Inspired Prophecy
Scripture Reading: Psalm 22
Read the 22nd Psalm and then come back to this. Now, having read this Psalm, what does it sound like David is describing? Well, if you are familiar with the four Gospels, you would say it sounds a lot like the crucifixion account. You would be correct. As a matter of fact, you might have noticed that Jesus quoted this Psalm while He was being executed. During the hours of darkness he cried out, “My God, My God, why have you forsaken me?” The exact words with which this Psalm opens.
This Psalm’s importance does not lie in how it reflects on some experience of David, nor on how it might speak to our suffering, but in how it points us to Christ and His death and what that means. It is a Messianic Psalm. If nothing else convinces you that the Scriptures are divinely inspired, texts like Psalm 22 ought to do so. Hundreds of years before it happened, David describes the crucifixion of Christ as one who was standing on Calvary watching it transpire. He was able to do so because God’s Spirit was guiding and overseeing what he thought and wrote.

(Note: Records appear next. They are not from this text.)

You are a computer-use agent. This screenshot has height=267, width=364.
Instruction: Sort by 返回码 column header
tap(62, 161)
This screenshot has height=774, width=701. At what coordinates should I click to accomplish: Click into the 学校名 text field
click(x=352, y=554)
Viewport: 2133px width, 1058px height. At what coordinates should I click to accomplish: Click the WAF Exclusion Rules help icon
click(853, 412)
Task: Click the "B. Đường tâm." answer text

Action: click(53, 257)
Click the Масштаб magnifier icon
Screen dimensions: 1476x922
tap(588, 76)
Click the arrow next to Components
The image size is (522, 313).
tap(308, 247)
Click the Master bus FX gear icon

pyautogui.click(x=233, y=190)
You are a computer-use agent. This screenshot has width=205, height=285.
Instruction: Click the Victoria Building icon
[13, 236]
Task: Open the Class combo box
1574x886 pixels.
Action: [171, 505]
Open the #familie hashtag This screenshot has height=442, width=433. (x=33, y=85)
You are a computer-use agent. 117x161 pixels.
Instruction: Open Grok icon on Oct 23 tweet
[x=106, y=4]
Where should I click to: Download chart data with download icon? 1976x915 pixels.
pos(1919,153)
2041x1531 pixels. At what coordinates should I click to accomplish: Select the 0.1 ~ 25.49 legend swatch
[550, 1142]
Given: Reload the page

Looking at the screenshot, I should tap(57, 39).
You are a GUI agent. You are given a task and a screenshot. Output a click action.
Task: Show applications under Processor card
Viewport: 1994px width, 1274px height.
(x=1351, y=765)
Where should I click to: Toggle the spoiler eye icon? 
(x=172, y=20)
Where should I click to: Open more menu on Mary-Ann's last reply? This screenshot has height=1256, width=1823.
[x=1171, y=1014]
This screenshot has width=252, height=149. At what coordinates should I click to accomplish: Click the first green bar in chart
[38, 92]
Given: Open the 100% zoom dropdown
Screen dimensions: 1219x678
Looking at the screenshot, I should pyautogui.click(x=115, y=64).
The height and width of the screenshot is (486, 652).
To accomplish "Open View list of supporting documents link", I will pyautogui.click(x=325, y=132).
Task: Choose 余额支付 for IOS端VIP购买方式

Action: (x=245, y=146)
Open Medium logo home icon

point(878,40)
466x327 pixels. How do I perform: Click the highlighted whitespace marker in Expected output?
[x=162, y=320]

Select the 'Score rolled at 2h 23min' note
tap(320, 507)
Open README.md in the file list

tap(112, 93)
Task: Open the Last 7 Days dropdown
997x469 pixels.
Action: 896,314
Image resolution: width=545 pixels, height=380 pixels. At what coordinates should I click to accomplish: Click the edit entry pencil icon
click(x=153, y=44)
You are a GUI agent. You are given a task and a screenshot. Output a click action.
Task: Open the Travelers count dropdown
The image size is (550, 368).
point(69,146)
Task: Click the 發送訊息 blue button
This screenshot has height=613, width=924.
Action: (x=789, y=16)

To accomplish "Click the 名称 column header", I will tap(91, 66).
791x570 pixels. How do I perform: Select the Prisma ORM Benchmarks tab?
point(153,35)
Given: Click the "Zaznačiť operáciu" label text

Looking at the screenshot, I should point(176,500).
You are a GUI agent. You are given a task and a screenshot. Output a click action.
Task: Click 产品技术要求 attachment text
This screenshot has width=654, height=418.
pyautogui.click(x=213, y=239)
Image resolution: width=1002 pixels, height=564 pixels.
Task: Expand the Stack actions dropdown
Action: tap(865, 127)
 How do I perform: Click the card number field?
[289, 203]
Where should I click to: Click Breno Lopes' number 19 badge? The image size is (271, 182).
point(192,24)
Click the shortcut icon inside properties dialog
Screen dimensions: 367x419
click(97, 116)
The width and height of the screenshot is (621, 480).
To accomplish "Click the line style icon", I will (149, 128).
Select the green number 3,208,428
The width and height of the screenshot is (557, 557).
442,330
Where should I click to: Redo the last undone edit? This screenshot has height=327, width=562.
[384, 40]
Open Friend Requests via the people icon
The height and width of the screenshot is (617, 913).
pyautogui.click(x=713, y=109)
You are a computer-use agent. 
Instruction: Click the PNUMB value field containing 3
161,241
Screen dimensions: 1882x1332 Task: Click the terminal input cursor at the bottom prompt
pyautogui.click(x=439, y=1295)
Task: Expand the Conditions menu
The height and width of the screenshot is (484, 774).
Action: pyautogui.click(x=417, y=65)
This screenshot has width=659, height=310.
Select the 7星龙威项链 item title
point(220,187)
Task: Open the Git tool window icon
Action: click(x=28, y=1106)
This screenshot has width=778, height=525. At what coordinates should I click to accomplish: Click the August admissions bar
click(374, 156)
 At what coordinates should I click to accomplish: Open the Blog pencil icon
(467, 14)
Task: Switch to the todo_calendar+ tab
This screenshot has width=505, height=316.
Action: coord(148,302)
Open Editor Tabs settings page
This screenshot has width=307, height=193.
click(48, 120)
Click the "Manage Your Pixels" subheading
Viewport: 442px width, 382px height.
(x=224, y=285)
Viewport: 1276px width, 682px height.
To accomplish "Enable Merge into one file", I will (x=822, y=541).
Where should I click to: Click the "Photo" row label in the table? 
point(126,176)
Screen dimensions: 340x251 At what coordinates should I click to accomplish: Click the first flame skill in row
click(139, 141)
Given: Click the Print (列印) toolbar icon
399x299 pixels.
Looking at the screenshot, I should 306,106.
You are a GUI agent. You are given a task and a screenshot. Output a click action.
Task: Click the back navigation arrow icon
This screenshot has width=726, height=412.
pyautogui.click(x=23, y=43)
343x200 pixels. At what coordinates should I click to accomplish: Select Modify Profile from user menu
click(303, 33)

Therefore, we can attribute passages like Psalm 22, not to some deep insight of writers like David, but to the God who sees all things as though they are and will be. God doesn’t just see what will be though. He doesn’t just look into the future and tell us what will happen. He decrees what will be. History is the unfolding of His story. It happened this way because God decreed it to happen this way.
Amid the uncertainty of our present day, it is comforting to know how things go is not under the control of men, nor evil spirits, but this is a part of the unfolding story of God. And we know how the story ends. Read the end of Revelation. The crucifixion happened exactly as Psalm 22 predicted and the future will look just like Revelation 22 promises.